Washington

Medical watchdog groups in the United States say they are becoming frustrated that reforms of the clinical-research system have failed to materialize, despite repeated calls for tougher regulation.

On 3 October, the Institute of Medicine released a report calling for modest reforms of the system. The report, “Responsible Research: A Systems Approach to Protecting Research Participants”, was written by a panel chaired by Daniel Federman, senior dean for alumni relations and clinical teaching at Harvard University.

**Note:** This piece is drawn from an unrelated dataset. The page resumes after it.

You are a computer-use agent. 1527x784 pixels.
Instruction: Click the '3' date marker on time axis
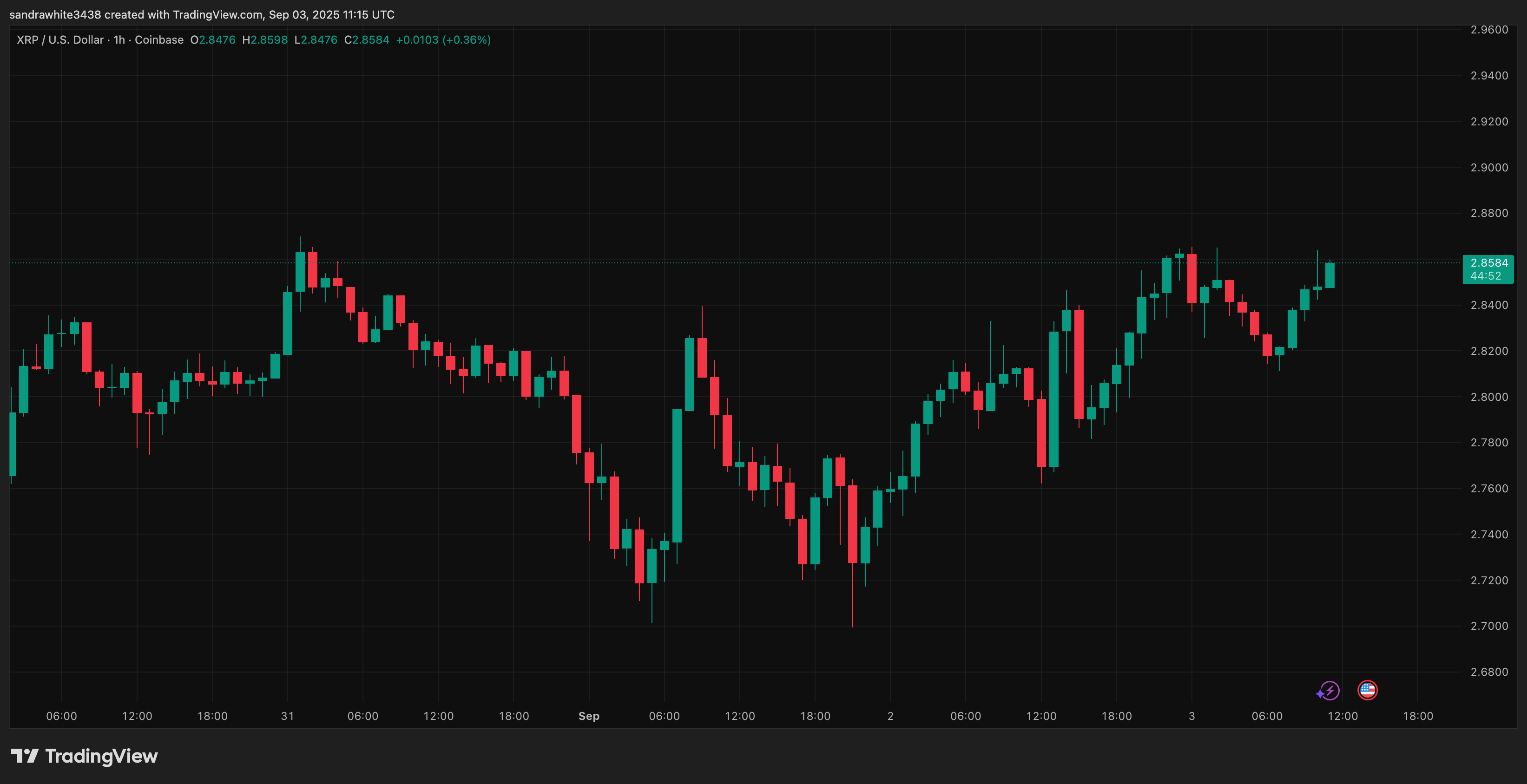pos(1191,716)
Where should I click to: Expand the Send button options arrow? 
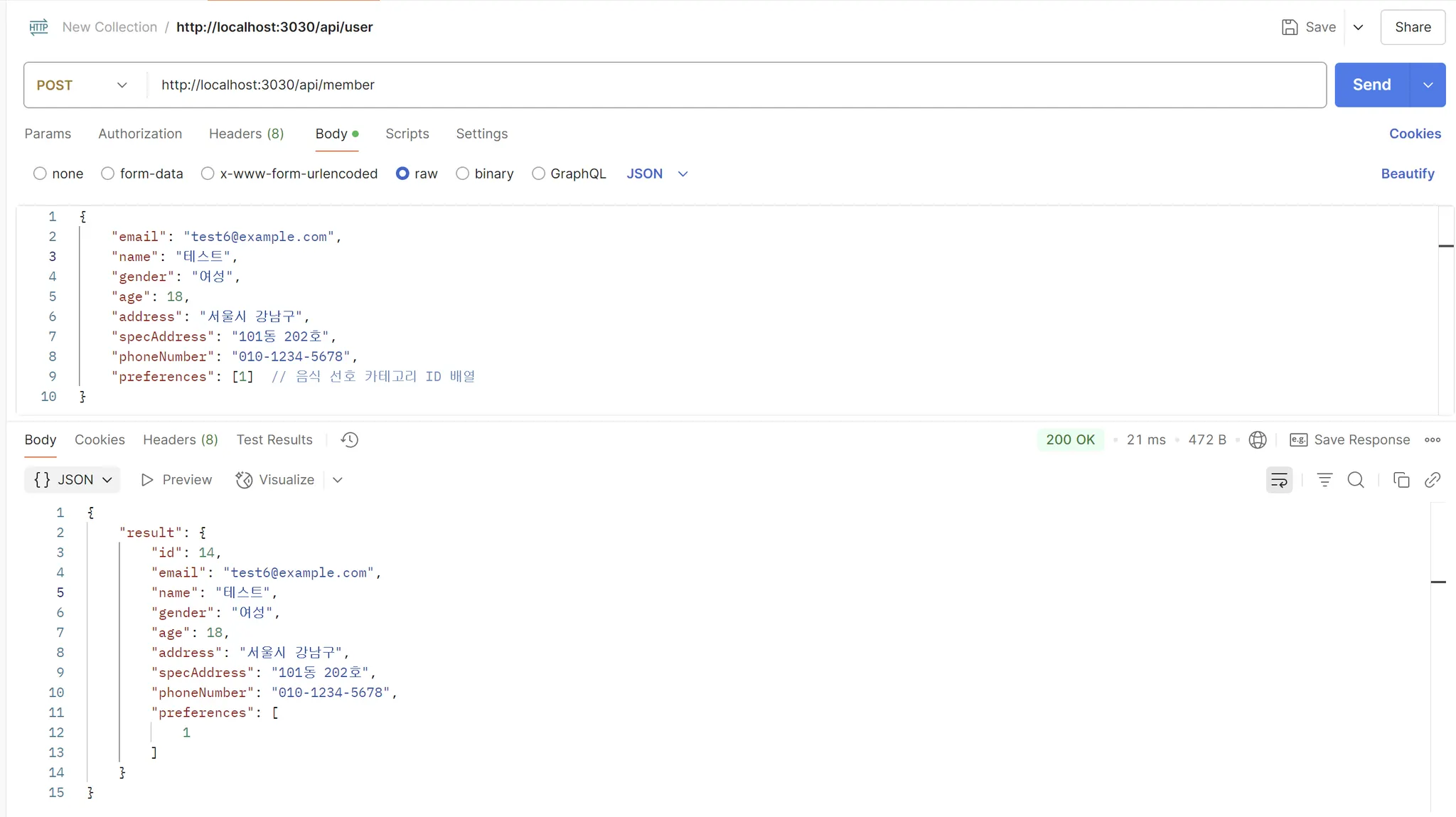(x=1428, y=85)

The report calls for all research on human subjects to be federally regulated, and recommends the creation of an independent office to oversee such research, and a national registry to track participants and adverse events in all clinical trials. But critics says that this is the fourth such report in five years, and that little has changed in the way that clinical research is regulated.

As the report was released, Senator Edward Kennedy (Democrat, Massachusetts) was introducing legislation to implement some of its main recommendations. But similar legislation has previously languished in the face of opposition from drug firms, medical schools and biomedical researchers.

“We've been talking about this for too long,” says John Mather, chief officer for research oversight at the Department of Veterans Affairs. “Who is going to take that report off the table and do something with it?”

Critics of the existing system have nevertheless welcomed the report. It will get “everyone on the same page to deal with problems in clinical research”, says Paul Gelsinger, whose son Jesse died while participating in a 1999 gene-therapy clinical trial at the University of Pennsylvania.

But some argue that the report fails to recommend the tough new rules that they would like to see applied to clinical trials. “When things aren't mandatory, nobody pays attention, and that's not going to change the rate of violations, death or harm,” says Vera Sharav, president of the Alliance for Human Research Protection.

The report was commissioned by the Department of Health and Human Services after Jesse Gelsinger's death, in response to concerns that institutional review boards do not provide adequate protection for research subjects.